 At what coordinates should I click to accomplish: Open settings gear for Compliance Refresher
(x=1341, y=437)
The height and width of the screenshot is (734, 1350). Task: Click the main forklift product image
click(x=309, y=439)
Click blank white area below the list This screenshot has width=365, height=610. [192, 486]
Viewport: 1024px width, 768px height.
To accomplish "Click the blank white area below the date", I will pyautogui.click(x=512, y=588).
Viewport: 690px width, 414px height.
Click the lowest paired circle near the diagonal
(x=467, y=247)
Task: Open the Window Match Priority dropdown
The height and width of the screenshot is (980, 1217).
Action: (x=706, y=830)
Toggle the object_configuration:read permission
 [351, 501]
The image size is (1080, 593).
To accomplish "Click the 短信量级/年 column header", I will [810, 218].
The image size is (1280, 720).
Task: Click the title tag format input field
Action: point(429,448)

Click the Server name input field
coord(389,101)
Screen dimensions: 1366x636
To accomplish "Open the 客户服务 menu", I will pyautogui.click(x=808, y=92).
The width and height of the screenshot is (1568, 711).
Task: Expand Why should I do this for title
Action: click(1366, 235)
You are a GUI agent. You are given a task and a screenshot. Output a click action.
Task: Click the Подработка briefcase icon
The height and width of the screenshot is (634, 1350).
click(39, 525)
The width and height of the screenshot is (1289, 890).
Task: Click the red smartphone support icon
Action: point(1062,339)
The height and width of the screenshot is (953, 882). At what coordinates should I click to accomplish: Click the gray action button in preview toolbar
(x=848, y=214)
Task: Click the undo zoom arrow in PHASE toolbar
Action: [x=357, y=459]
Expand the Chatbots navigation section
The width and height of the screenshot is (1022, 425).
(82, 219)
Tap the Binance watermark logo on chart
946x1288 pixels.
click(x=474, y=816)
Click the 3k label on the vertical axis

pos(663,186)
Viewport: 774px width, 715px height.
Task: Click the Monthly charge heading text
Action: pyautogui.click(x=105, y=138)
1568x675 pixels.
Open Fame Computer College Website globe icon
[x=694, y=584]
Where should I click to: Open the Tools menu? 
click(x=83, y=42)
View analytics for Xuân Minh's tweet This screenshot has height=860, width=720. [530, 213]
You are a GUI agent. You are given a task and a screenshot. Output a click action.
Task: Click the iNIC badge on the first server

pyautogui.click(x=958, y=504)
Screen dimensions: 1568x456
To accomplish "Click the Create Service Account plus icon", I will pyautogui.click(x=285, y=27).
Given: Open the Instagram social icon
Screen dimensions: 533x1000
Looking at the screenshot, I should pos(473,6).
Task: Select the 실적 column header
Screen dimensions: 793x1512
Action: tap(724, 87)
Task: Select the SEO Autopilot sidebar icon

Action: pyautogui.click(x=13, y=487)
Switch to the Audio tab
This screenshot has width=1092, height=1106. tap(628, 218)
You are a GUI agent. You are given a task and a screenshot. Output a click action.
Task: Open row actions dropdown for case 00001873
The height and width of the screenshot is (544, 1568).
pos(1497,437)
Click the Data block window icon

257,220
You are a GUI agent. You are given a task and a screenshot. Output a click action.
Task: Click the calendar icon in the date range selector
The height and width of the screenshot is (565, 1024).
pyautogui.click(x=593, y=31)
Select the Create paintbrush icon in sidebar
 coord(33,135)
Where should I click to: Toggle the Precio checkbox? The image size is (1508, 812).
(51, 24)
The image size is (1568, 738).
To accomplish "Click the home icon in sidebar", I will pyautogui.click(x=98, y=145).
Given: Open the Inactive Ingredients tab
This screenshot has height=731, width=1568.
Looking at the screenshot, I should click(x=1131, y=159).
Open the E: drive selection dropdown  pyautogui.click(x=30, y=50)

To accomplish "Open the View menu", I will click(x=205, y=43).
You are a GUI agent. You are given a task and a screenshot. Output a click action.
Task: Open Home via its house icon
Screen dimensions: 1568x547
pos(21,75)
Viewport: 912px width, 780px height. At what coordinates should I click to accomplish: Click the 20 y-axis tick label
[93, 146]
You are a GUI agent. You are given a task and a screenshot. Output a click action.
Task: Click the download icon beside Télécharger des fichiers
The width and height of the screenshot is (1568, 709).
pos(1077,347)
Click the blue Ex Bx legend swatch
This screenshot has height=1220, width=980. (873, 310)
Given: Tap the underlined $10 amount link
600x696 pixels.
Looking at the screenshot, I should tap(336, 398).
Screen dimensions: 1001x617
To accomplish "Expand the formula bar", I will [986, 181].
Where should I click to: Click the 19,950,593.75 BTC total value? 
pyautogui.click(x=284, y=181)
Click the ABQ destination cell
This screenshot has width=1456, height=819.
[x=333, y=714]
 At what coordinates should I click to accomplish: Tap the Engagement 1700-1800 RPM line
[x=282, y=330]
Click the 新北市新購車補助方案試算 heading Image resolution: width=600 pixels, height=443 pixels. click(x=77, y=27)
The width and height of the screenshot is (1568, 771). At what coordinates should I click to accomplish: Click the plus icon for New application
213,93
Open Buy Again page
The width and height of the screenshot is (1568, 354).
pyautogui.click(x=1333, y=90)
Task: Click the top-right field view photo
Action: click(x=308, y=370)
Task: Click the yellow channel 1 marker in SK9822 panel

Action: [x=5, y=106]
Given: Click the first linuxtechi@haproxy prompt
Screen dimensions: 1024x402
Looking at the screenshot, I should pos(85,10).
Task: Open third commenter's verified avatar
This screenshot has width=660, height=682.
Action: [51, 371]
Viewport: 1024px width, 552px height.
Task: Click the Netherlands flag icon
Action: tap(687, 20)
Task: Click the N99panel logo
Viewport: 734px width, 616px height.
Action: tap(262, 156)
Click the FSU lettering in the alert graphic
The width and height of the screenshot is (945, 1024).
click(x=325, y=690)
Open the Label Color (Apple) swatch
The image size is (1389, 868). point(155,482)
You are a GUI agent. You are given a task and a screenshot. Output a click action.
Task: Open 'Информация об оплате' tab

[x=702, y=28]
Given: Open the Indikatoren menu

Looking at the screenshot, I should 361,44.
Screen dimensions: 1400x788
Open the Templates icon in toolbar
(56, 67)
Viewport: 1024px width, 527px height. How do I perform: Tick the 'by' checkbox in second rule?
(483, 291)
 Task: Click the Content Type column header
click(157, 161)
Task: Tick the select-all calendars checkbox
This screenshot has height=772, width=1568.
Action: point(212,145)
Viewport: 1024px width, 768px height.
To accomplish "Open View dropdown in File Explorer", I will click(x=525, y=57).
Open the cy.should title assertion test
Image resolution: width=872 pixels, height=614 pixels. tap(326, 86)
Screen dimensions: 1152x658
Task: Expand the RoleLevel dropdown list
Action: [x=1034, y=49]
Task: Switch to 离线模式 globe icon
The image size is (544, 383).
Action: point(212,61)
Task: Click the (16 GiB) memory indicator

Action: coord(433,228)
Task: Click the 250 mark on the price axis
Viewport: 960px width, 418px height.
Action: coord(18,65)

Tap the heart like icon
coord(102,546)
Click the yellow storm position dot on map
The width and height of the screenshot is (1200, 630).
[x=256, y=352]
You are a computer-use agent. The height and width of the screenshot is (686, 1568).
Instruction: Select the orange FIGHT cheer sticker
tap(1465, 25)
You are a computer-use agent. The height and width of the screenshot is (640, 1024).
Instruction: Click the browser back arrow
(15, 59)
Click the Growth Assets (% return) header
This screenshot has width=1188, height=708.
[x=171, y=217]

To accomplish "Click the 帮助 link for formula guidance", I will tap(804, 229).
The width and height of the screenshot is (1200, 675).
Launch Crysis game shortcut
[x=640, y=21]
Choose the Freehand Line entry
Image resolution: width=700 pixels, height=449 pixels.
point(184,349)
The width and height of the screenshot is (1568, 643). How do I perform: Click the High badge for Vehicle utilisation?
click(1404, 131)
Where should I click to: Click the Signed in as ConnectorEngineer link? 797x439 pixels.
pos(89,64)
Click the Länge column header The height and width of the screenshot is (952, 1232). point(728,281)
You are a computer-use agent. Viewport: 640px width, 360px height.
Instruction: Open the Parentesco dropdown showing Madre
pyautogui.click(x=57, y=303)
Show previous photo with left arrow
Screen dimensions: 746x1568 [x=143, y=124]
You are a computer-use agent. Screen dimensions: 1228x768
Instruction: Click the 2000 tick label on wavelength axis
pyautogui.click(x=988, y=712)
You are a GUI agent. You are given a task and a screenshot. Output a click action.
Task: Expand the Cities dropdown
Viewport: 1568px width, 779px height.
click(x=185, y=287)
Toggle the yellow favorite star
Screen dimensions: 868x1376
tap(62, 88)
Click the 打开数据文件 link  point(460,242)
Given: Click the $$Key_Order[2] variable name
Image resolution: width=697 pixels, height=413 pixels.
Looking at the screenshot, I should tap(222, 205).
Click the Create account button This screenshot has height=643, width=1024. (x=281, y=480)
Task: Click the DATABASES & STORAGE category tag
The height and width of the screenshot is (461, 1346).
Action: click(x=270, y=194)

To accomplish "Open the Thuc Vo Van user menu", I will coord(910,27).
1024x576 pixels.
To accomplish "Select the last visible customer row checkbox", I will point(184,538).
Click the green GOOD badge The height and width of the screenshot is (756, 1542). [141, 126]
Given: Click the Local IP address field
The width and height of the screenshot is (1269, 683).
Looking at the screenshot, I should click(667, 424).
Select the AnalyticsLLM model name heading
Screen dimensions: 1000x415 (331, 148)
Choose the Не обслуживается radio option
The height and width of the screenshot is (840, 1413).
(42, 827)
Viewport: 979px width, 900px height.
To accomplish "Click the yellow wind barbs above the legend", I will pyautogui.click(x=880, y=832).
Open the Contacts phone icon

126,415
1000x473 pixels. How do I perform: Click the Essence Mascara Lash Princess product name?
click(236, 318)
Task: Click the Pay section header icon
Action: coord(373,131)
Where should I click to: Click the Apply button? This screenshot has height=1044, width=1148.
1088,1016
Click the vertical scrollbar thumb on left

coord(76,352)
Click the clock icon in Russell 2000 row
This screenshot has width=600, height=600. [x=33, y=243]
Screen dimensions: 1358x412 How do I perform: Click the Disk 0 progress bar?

********

How to complete this task
Output the lines above between the one holding "Click the Data block window icon" and the one holding "Open the E: drive", inclusive, with nothing before or after them.

Solved exercise
Click the Data block window icon

257,220
You are a GUI agent. You are given a task and a screenshot. Output a click action.
Task: Click the calendar icon in the date range selector
The height and width of the screenshot is (565, 1024).
pyautogui.click(x=593, y=31)
Select the Create paintbrush icon in sidebar
 coord(33,135)
Where should I click to: Toggle the Precio checkbox? The image size is (1508, 812).
(51, 24)
The image size is (1568, 738).
To accomplish "Click the home icon in sidebar", I will pyautogui.click(x=98, y=145).
Given: Open the Inactive Ingredients tab
This screenshot has height=731, width=1568.
Looking at the screenshot, I should click(x=1131, y=159).
Open the E: drive selection dropdown  pyautogui.click(x=30, y=50)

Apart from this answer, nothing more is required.